“I am honored,” he said, “this day. To what shall I ascribe the notice of the wealthy Mr. Armstrong?”
There was a slight tone of irony in the words. It probably was observed by Mr. Armstrong, for, with some feeling, he replied:
“Speak to me not so coldly. And yet,” he added, dejectedly, “I deserve that all the world should reject me. Neither the happy nor the miserable feel sympathy for me.”
The wayward humor of Holden was evidently softened by the sadness of the sweet, low voice.
“Each heart,” he said, “knoweth best its own bitterness, and I repent me of my rudeness. But when I saw thee here I could not but remember that I had dwelt long years in this dwelling, and”—he hesitated, and Armstrong finished the sentence:
“And you would say this is the first time I have darkened your door. Well may it be called darkness where my unhappy shadow falls. But forgive me: it is only lately that I learned to know you.”
“Thou errest, James Armstrong,” returned Holden, “if thou thinkest thou knowest me, or will ever know me. Yet, after all,” he added in a gentler manner, “thou art right.
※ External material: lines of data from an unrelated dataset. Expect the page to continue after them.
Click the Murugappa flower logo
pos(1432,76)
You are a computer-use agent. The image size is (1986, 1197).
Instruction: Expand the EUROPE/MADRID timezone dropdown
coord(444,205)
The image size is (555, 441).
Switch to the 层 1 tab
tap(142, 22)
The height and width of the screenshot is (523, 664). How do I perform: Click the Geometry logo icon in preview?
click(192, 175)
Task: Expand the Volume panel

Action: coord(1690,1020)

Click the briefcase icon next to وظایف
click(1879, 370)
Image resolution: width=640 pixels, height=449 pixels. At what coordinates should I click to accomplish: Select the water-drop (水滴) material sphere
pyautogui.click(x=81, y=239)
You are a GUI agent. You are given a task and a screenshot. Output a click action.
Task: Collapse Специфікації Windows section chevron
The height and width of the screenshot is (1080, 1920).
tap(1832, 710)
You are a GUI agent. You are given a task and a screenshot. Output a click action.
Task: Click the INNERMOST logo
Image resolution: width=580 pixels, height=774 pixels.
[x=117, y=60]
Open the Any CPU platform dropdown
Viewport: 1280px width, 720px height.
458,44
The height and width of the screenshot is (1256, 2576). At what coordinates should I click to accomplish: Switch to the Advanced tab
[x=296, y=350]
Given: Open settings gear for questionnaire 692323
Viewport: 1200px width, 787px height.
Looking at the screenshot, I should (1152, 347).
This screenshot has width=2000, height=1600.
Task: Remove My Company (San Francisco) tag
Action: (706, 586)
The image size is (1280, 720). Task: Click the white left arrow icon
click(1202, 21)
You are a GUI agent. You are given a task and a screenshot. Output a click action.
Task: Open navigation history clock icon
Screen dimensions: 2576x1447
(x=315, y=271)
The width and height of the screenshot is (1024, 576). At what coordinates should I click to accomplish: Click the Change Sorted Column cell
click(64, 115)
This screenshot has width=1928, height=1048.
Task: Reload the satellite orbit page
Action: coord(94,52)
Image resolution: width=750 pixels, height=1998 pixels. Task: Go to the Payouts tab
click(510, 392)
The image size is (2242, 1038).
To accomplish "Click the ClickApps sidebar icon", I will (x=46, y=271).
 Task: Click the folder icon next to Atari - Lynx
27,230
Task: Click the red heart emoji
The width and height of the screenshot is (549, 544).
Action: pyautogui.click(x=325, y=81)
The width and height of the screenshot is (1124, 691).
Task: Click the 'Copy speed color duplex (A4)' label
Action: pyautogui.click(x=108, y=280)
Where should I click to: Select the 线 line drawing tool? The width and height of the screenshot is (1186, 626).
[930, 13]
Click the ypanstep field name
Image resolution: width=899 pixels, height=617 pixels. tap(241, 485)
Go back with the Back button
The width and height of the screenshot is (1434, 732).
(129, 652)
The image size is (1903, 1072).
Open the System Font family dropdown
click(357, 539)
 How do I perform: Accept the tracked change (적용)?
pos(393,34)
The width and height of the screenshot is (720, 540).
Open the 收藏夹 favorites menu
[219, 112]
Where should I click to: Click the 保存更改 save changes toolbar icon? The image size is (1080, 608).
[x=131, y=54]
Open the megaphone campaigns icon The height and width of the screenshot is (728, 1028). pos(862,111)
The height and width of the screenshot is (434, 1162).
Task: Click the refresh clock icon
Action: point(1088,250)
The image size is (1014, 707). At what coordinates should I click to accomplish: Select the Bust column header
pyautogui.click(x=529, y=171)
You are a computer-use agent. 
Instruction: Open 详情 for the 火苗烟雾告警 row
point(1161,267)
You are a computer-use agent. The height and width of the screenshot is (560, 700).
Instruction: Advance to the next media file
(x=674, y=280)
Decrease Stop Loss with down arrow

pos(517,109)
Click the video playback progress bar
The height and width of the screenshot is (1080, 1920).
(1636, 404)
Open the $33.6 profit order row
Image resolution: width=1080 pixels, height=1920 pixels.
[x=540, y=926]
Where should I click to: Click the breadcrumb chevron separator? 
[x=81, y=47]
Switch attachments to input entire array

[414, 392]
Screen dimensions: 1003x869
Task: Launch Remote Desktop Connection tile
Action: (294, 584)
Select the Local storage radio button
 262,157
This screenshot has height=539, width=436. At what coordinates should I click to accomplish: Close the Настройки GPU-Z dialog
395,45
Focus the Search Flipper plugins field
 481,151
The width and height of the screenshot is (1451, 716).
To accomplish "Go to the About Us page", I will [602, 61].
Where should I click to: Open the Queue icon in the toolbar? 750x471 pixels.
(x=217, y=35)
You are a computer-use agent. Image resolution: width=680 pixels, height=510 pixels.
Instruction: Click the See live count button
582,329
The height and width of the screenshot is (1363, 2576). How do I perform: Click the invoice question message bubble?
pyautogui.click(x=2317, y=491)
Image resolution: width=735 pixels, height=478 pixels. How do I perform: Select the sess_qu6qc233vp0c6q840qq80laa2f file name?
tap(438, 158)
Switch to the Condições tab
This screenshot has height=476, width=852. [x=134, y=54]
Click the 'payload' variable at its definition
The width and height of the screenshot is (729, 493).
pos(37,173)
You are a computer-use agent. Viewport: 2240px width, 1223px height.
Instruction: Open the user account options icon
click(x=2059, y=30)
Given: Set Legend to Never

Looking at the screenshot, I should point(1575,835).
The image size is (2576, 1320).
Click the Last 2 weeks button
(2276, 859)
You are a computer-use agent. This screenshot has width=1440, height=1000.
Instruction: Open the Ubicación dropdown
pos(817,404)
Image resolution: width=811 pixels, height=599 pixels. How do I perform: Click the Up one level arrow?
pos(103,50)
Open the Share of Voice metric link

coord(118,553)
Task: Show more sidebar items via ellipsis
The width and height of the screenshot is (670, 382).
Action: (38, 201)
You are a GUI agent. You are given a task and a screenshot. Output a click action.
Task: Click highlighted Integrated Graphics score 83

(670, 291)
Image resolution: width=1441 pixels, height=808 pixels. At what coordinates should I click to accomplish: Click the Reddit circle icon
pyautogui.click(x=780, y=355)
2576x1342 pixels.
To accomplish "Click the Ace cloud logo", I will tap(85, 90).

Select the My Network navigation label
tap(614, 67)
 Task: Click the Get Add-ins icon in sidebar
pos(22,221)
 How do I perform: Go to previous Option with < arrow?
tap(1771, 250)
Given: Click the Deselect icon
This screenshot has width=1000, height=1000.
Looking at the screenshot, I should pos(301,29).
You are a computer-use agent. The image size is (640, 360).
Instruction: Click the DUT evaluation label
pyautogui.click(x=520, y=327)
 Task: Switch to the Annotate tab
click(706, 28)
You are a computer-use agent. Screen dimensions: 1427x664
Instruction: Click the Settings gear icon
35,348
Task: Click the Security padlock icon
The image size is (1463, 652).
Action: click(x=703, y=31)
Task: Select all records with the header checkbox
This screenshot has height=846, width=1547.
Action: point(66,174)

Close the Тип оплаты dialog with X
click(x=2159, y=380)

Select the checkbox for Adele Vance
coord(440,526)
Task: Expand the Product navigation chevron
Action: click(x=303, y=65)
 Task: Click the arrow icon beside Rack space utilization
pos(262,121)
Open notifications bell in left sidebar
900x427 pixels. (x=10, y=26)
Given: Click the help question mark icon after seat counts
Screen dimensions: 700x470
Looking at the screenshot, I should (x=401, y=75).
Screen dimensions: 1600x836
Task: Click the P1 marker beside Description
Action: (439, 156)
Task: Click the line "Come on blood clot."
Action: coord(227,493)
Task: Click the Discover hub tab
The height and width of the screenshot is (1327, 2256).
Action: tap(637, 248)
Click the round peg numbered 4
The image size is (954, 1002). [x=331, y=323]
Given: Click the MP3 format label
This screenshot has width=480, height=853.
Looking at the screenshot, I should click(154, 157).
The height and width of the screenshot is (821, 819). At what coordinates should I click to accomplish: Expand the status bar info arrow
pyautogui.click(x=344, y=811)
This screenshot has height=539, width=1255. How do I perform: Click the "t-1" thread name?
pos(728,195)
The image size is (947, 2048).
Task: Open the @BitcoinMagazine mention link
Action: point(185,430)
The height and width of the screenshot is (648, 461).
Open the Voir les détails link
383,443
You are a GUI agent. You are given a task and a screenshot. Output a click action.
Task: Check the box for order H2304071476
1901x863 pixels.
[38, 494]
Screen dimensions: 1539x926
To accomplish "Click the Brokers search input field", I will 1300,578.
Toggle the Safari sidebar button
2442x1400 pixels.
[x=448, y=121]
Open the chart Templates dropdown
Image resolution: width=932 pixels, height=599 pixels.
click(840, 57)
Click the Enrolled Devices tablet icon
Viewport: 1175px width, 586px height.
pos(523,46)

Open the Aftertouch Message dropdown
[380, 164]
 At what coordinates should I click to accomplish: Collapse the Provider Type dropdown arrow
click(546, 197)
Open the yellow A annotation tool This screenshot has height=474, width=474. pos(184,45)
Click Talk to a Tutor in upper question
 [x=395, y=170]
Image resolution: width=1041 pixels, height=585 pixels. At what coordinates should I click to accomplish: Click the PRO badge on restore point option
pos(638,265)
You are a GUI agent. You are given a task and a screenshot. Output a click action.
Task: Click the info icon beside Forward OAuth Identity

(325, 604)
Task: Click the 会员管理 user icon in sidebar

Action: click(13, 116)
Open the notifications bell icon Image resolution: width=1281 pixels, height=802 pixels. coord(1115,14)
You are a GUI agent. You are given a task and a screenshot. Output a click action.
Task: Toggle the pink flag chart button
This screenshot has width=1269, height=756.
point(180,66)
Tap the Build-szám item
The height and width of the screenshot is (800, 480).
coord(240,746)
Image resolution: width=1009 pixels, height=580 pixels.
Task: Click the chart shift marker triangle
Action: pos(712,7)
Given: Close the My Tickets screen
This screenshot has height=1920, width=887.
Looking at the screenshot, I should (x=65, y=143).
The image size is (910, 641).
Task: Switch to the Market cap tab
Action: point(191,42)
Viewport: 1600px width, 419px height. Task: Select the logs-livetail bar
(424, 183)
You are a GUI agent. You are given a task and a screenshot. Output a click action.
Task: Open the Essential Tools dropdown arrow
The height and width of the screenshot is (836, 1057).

Yes, know me as a fellow sinner, journeying with thee to eternity.”
“As my friend,” replied Armstrong; “as the guide whose deeper experience in heavenly things shall teach me the way to heaven, unless by some inscrutable decree I am excluded.”
“How has my heart been open, how has it longed for years to meet thine! How gladly would I have poured out my grief into thy bosom as into that of a brother!” cried Holden, his voice choked with emotion.
The countenance of Mr. Armstrong betrayed astonishment. “How is this?” he said. “I never knew it. You have always been to me as a common acquaintance.”
A shade fell on the face of Holden. He misunderstood the meaning of the other. He supposed the phrase applicable to the feelings of Armstrong towards himself, and not as descriptive of his own conduct to Armstrong. “For the sake of the little Faith,” he said coldly, “who is now a lovely woman, have I highly regarded thee.”
“It is even so,” said Armstrong, in a melancholy tone. “There are none left to love me for my own sake. Yet why should I quarrel with my own daughter? Let me rather be grateful that she has been the means of attracting one being towards me. How can I show my friendship? How can I make you my friend?”
“I am thy friend,” cried Holden, grasping his hand with another revulsion of feeling. “Put me to any proof. I will not fail.”
“If money could avail with a man like you,” continued Armstrong, “it should not be wanting. If ease or luxury could tempt—but you have trampled them under foot, and what are they to one whose conversation is in heaven?”
Holden, while he was speaking, had risen from his seat and strode twice or thrice across the room. When Armstrong had finished speaking he again approached him.